See this post I published which reveals letters between he and I some months ago: [Link]

As for making things better with swimming: Yes, I have made things better with swimming; (Thank you notes from ABC and ESPN were real morale boosters). Consequently, USA Swimming really put together a strong reporting and education program. Perhaps it was on the way, but those two shows on both national TV and cable accelerated the process a great deal and that can't be denied. Others have thanked me as well, those with medals and those that support them. Even moms, dads, and victims too.

I want to see a national governing body that spends more than 51% of it's gross profits into the subject of their non-profit. I want to see national team members make a living wage. I was told they now make $36k but I can't confirm. I want to see more reasonable salaries for executive positions and I want a coach certifying body more capable than ASCA. No one has been able to refute that ASCA was asleep at the wheel in regards to validating coaches as safe to put kids in front of.

I appreciate your measured rebuttal - Perhaps ASCA would in be in better hands if you ran the joint.

Thursday, December 01, 2011

Fastskin-3 released - Swim media perplexed!

I am curious about the material and I have an email into the Speedo, Aqualab designer. In that email I ask about the material, any hydrophobic coating, stitch-differences when compared to the Fastskin-2, their feelings about the potential return of techsuits in 2013, and I blatantly ask what is more better and different about the suit. Hopefully I get answers today.

The Daily Mail does a profile on the new suit and it appears that only Commonwealth countries are covering the launch with enthusiasm.

The Daily Mail drops a "decontrsctionist" bomb in their headline stating:

"...Hopefully it won't be banned this time:"
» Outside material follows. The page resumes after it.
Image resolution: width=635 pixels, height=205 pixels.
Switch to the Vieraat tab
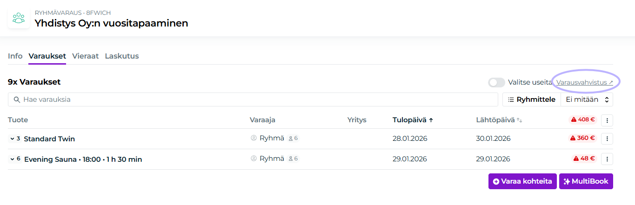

I am so down with that sentiment. It is refreshing to hear a successful newspaper state the obvious about technology and sport - people want to see something that has never been done before, they do not want to sit done with an almanac and compare numbers. to wit: The average person watching the Olympic Games is not going to compare Chloe Sutton's 400-free time to that of Sippy Woodhead circa 1983. They want to see a spectacle.
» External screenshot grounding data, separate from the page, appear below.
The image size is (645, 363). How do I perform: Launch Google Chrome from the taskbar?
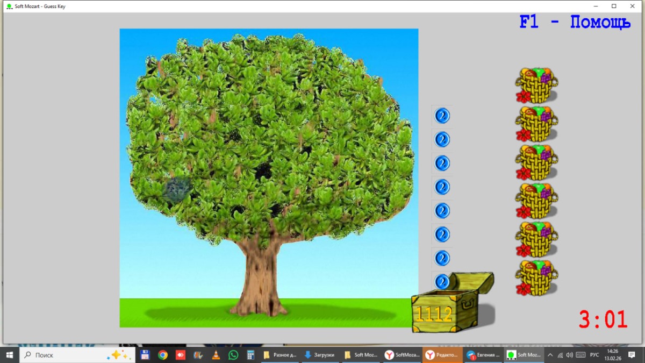tap(162, 355)
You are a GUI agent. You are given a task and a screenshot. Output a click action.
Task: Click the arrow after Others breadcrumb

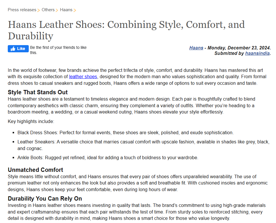coord(57,10)
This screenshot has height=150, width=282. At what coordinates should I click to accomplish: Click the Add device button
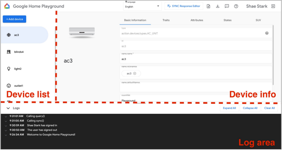15,19
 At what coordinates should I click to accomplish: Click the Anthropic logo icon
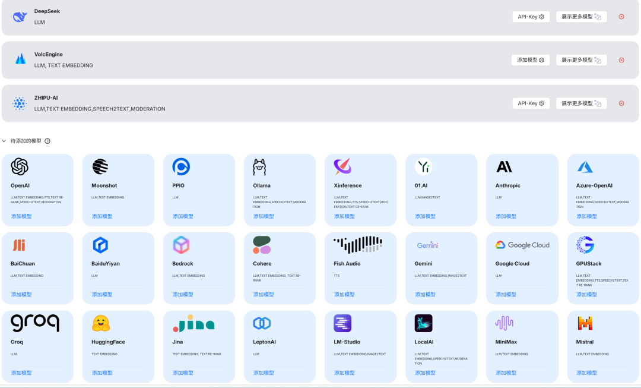[x=504, y=167]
I will cut to the chase - From the Daily Mail:
"... The components all work together to streamline a swimmer's body. Speedo claims that swimmers will gain an extra 11 per cent in oxygen economy by wearing the system - allowing them to swim stronger for longer. It also reduces skin friction drag by 2.7 per cent and full body drag force by 5.7 per cent. ..."


That is an extraordinary claim. The American press is not embracing this like the Commonwealth press is. Some colleagues who cover swimming and some of my friends who closely watch the sport have chatted about it to me and most feel the claims about skin friction and oxygen economy are seemingly incredulous and we want to see the studies, tests etc. etc.